# [Extract]
+++
The Diva project centers around Diva.js, a unique jQuery plugin that provides a user interface for viewing document images. The design of this component was informed by a survey of existing document image viewing interfaces, and from this survey a number of functional requirements for how document images should be displayed in a browser were formulated.

While the core of the Diva project is the jQuery plugin, other image processing infrastructure is required to serve the images in an efficient manner. We discuss how the components of this infrastructure work together in the “How it Works” section.

As an open-source project, we welcome feedback and code contributions. We are currently using Diva as part of an ongoing research project in digital music documents, but are interested in how it can be used for other document digitization projects in libraries and archives.

History and Motivation

Diva began as part of a project by the Swiss working group for the Répertoire International des Sources Musicale (RISM) project [1]. RISM is an international initiative, founded in 1952, whose purpose is to identify and catalogue musical sources held in libraries and archives around the world. The RISM database contains extensive information about each source in its catalogue, and is an important tool for discovery and source verification for music researchers.

In 2008, the Swiss working group for the RISM project was granted funding for an exploratory project in digitizing musical sources (prints and manuscripts) from Swiss composers held in libraries and monasteries across Switzerland. The goal of this project was to combine the extensive, research-quality metadata gathered over decades with high-quality images of the source itself, and publish these online in a freely accessible database. This would allow researchers to access the sources globally, and provides an important component for the preservation and promotion of Swiss national musical heritage [2].

At the beginning of this exploratory project, a partnership between the Swiss RISM and the Distributed Digital Music Libraries Laboratory (DDMAL) at the Schulich School of Music of McGill University was tasked with identifying the tools and interfaces that would be used for displaying the source images in a web browser. To identify the current “state of the art” we conducted a survey of 24 digital libraries. Based on this survey, we identified a list of functional requirements that we wanted in a document image viewer that was specifically designed for displaying musical sources. This survey is discussed extensively by Hankinson, Pugin, and Fuginaga (2009) [3], but we present a brief summary here.

Survey

We formulated five functional requirements from our survey in response to what we considered to be the best and worst features of current digital document image displays. While they were developed in a musical context, we think that they are broadly generalizable over all document types.
+++
# [Stated task 1]
Reproduce the stretch of entries from the line containing "button on the map?" through the final entry, keeping every line unchanged.
The entries are unrelated to the Diva.js passage.
+++
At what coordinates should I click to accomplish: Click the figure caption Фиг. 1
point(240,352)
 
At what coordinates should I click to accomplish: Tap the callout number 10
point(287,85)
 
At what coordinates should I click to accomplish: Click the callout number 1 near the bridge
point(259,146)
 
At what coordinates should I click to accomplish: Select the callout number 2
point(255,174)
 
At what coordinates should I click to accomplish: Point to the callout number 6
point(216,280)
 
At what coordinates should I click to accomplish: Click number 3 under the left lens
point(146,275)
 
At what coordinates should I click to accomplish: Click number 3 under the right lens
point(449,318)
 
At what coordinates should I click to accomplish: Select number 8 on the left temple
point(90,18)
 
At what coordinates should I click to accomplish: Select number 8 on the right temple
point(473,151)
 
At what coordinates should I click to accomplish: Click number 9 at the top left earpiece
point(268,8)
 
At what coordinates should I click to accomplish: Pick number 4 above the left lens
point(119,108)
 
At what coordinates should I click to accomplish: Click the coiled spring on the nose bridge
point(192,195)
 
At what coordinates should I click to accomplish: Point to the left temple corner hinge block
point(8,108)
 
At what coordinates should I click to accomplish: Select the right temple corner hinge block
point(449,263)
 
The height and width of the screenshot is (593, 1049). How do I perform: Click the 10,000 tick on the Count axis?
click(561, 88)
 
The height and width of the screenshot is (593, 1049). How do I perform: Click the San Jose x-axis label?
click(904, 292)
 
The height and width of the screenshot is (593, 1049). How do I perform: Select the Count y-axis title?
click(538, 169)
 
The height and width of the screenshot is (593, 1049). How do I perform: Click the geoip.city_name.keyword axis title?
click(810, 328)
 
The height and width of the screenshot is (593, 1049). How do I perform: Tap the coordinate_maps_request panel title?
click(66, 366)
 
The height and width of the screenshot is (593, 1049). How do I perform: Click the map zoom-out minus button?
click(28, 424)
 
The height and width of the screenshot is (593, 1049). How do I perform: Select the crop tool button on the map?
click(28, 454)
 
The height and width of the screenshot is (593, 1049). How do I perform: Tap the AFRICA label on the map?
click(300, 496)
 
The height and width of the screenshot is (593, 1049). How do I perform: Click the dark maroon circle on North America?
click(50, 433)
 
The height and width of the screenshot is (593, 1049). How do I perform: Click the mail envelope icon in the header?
+++
# [Stated task 2]
Summarize the Diva.js passage in two sentences.

# [Exercise solution 1]
The height and width of the screenshot is (593, 1049). How do I perform: Select the crop tool button on the map?
click(28, 454)
 
The height and width of the screenshot is (593, 1049). How do I perform: Tap the AFRICA label on the map?
click(300, 496)
 
The height and width of the screenshot is (593, 1049). How do I perform: Click the dark maroon circle on North America?
click(50, 433)
 
The height and width of the screenshot is (593, 1049). How do I perform: Click the mail envelope icon in the header?

# [Exercise solution 2]
Diva.js is a jQuery plugin for viewing document images, designed from a survey of existing viewing interfaces and backed by image processing infrastructure that serves the images efficiently. It began in an exploratory project by the Swiss RISM working group to digitize musical sources, during which a partnership with DDMAL at McGill surveyed 24 digital libraries and formulated five functional requirements that it considers broadly generalizable to all document types.